书面任务:
1. 从“The next line”开始，一直到“equal to 1000.”，把文档节选中的这段文字原样照抄下来。
2. 文档节选中这道题的时间限制是多少？

文档节选:
+ + + +

POJ 1149-PIGS（Ford-Fulkerson 标号法求网络最大流）

PIGS

Time Limit: 1000MS		Memory Limit: 10000K
Total Submissions: 20029		Accepted: 9178

Description

Mirko works on a pig farm that consists of M locked pig-houses and Mirko can't unlock any pighouse because he doesn't have the keys. Customers come to the farm one after another. Each of them has keys to some pig-houses and wants to buy a certain number of
pigs. 

All data concerning customers planning to visit the farm on that particular day are available to Mirko early in the morning so that he can make a sales-plan in order to maximize the number of pigs sold. 

More precisely, the procedure is as following: the customer arrives, opens all pig-houses to which he has the key, Mirko sells a certain number of pigs from all the unlocked pig-houses to him, and, if Mirko wants, he can redistribute the remaining pigs across
the unlocked pig-houses. 

An unlimited number of pigs can be placed in every pig-house. 

Write a program that will find the maximum number of pigs that he can sell on that day.
Input

The first line of input contains two integers M and N, 1 <= M <= 1000, 1 <= N <= 100, number of pighouses and number of customers. Pig houses are numbered from 1 to M and customers are numbered from 1 to N. 

The next line contains M integeres, for each pig-house initial number of pigs. The number of pigs in each pig-house is greater or equal to 0 and less or equal to 1000.

+ + + +

给定信息:

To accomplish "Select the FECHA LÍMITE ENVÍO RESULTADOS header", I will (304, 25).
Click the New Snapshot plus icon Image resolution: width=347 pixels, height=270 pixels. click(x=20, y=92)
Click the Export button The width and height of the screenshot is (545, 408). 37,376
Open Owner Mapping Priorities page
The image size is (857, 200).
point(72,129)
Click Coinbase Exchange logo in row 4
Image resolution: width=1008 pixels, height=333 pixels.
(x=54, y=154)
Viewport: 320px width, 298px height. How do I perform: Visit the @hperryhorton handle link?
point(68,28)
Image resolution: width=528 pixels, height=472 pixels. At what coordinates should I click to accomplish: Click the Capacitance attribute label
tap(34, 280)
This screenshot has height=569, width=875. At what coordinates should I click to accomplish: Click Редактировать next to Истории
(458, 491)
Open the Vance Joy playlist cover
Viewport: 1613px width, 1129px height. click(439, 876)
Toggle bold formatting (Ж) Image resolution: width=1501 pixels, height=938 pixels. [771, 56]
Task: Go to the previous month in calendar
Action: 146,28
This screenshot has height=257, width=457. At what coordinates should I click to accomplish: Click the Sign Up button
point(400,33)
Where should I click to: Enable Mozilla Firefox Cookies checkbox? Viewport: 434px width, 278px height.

+ + + +

练习结果:
1.
The next line contains M integeres, for each pig-house initial number of pigs. The number of pigs in each pig-house is greater or equal to 0 and less or equal to 1000.

2. 1000MS